JSC: Sim. Ele interessou-se muito, ele era de Benfica, e interessou-se. Durante muitos anos, interessava-se. Hoje em dia, já não se interessava muito porque achava que o futebol estava transformado num comércio. Ele dava o exemplo de vários jogadores antigos que jamais mudariam de camisola, que deixariam a camisola do Benfica e passavam a usar a do Sporting ou de outros clubes estrangeiros. Isso, a ele, chocava-o. Mas isso são aquelas saudades que as pessoas mais velhas têm sempre do passado. Mas eu acho que isso era conversa. Como tinha lá A Bola, como lá tinha os jornais desportivos no café, ele olhava para as manchetes e então aquilo vinha a propósito ou a despropósito e conversava sobre o futebol e sobre outros temas. Mas eram vulgaridades. [risos] Raramente se tinha uma conversa muito séria. Mas podíamos estar a conversar meia hora, uma hora.
MC: Isto é uma pergunta muito fútil, mas o que é que comia Lobo Antunes? Tinha um bolo favorito?

**Registos guardados**
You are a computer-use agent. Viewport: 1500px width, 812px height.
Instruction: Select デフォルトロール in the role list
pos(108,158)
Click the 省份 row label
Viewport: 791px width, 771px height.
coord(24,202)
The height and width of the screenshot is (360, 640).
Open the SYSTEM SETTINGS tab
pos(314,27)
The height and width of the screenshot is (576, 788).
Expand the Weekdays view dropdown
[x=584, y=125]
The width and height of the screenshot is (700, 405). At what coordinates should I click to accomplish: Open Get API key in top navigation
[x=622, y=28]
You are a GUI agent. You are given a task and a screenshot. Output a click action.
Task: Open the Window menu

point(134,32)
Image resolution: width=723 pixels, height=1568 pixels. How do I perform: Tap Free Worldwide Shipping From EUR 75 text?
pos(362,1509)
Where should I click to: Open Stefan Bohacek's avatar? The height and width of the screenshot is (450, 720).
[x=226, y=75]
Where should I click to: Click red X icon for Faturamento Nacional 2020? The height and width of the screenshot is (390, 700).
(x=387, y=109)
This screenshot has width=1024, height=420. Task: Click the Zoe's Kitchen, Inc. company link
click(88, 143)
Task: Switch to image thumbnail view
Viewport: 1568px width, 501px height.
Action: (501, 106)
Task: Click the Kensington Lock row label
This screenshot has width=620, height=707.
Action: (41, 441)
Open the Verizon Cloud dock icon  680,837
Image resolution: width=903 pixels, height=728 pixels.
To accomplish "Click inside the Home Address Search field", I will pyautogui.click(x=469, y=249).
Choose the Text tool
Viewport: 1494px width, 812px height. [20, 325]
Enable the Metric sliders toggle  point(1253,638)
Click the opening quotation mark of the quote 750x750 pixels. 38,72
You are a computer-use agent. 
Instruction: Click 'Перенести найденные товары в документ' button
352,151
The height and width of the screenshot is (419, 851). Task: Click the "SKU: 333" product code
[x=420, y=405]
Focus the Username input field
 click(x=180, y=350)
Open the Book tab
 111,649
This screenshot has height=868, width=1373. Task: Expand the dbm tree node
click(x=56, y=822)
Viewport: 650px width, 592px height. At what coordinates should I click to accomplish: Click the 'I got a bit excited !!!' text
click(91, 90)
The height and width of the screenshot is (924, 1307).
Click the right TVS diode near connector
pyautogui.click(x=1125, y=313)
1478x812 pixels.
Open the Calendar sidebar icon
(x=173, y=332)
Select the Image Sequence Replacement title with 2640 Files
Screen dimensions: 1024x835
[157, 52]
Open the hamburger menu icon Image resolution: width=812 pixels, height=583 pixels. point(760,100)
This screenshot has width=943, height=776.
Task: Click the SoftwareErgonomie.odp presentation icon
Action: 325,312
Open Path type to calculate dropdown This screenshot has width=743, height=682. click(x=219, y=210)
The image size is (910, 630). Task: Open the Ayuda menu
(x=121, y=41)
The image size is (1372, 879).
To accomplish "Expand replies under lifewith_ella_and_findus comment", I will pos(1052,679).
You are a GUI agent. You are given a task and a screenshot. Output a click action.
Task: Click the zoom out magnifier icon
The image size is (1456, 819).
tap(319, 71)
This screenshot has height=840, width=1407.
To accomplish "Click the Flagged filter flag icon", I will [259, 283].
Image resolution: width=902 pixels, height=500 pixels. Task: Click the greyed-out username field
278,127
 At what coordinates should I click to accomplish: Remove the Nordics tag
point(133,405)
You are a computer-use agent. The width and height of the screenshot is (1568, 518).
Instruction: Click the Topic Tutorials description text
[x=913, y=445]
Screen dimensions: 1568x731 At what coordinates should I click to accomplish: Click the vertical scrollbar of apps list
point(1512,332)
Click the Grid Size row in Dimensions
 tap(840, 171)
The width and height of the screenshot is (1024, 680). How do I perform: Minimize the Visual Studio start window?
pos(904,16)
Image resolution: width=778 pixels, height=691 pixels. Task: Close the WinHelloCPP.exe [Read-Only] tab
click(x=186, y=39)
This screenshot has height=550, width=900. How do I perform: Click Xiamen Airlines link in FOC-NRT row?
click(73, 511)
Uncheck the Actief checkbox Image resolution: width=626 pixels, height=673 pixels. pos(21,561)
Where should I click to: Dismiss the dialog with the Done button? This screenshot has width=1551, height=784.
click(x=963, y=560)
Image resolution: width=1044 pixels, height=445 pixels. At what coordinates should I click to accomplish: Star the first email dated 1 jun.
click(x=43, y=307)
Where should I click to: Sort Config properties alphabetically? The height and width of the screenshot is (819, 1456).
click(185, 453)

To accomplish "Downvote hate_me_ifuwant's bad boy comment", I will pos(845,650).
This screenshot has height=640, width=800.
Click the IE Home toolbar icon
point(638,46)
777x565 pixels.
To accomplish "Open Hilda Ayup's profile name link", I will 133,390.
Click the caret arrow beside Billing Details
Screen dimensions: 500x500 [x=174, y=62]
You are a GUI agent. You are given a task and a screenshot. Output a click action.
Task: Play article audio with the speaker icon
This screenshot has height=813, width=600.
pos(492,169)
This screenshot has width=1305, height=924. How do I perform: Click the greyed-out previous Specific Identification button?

**Tarefas a fazer**
1 > Reproduza o trecho do excerto sobre futebol que começa em "JSC: Sim. Ele" e termina em "hora, uma hora.", sem mudar nada.
2 > Converta numa lista JSON de strings as linhas dos registos que começam na que contém "Where should I click to: Open" e terminam na que contém "(x=387, y=109)", incluindo estas duas. Ponha uma string por linha e deixe de fora as linhas em branco.
O excerto e os registos não têm nenhuma ligação entre si.

**Respostas completas**
1 >
JSC: Sim. Ele interessou-se muito, ele era de Benfica, e interessou-se. Durante muitos anos, interessava-se. Hoje em dia, já não se interessava muito porque achava que o futebol estava transformado num comércio. Ele dava o exemplo de vários jogadores antigos que jamais mudariam de camisola, que deixariam a camisola do Benfica e passavam a usar a do Sporting ou de outros clubes estrangeiros. Isso, a ele, chocava-o. Mas isso são aquelas saudades que as pessoas mais velhas têm sempre do passado. Mas eu acho que isso era conversa. Como tinha lá A Bola, como lá tinha os jornais desportivos no café, ele olhava para as manchetes e então aquilo vinha a propósito ou a despropósito e conversava sobre o futebol e sobre outros temas. Mas eram vulgaridades. [risos] Raramente se tinha uma conversa muito séria. Mas podíamos estar a conversar meia hora, uma hora.

2 >
[
  "Where should I click to: Open Stefan Bohacek's avatar? The height and width of the screenshot is (450, 720).",
  "[x=226, y=75]",
  "Where should I click to: Click red X icon for Faturamento Nacional 2020? The height and width of the screenshot is (390, 700).",
  "(x=387, y=109)"
]